Word2vec is the more ancient of the two: it was proposed by Tomas Mikolov and colleagues in 2013. That model proved to be extremely popular, even outside of NLP: a bunch of studies in linguistics or psychology of language have used some variation thereof. I'll start with word2vec for today, my next post will be on BERT.
The core idea behind word2vec is pretty straightfoward: we'll train a simple model that learns a fairly simple task. Either we train it to predict what word occurs in a given context, or we train to predict what's the likely context of a word. These two variants have names: we call the former a CBOW word2vec model, and the latter a skip-gram word2vec model.
Just to drive the point home, let's go over an example. We'll assume we have some target word, like away and some context of occurrence, such as you'll never get away with this!. In a CBOW model, we'll get to predict away from the context, whereas in a skip-gram model, we'll predict each word in the context using as input the target word away.
But, you may ask, how exactly are we to use words as inputs to numerical models? The means we have to train models, as I described in the previous post, requires that we use numerical inputs.

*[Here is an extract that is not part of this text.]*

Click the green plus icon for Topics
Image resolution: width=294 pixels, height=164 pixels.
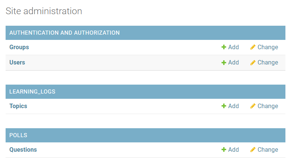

The one trick we use here consists in defining a mapping between words and vectors. We'll start with purely random vectors, and we'll allow the model to also optimize their values. So any time I need to use the word away as input to my model, I'll just swap that for the corresponding vector. Once my model is trained, it will also contain this collection of word vectors.
The technique of Mikolov and colleagues was more efficient than most other neural approaches at the time. They provided an efficient piece of software, which didn't require much more than your average computer to train a model on a large amount of data. What was neat is that the word vectors you would get from a word2vec model could be re-used in more complex models and greatly increase performances.
From a linguistic perspective, we can also point out that the vectors have been trained on a pretty distributional task. It didn't take long for researchers to agree that word2vec vectors were also distributional representations.
What really got the party going was that Mikolov and colleagues also showed that their vectors weren't just randomly distributed in a high dimensional space. The first thing they pointed out was that semantic contrasts tended to be represented by parallel components: since man vs. woman, aunt vs. uncle, or king vs. queen express the same semantic difference, then their corresponding vectors should express the same vector difference. This parallelism entailed that you could do basic vector operation to predict, manipulate and retrieve word vectors, based on what the underlying words meant.
I should note that there has been some criticism of this last remark. First, it's not just semantic differences that can get encoded that way: stereotypes can also end up encoded in the same way. For instance, Bolukbasi et al reported that you could find a parallel structure between man vs. computer programmer and woman vs. homemaker. Second, there is a body of work dedicated to showing that the methodology we use to discover and test these parallel structures is somewhat flawed. It's science. It's complicated.
Anyways, I'll stop here for this week. See you next time!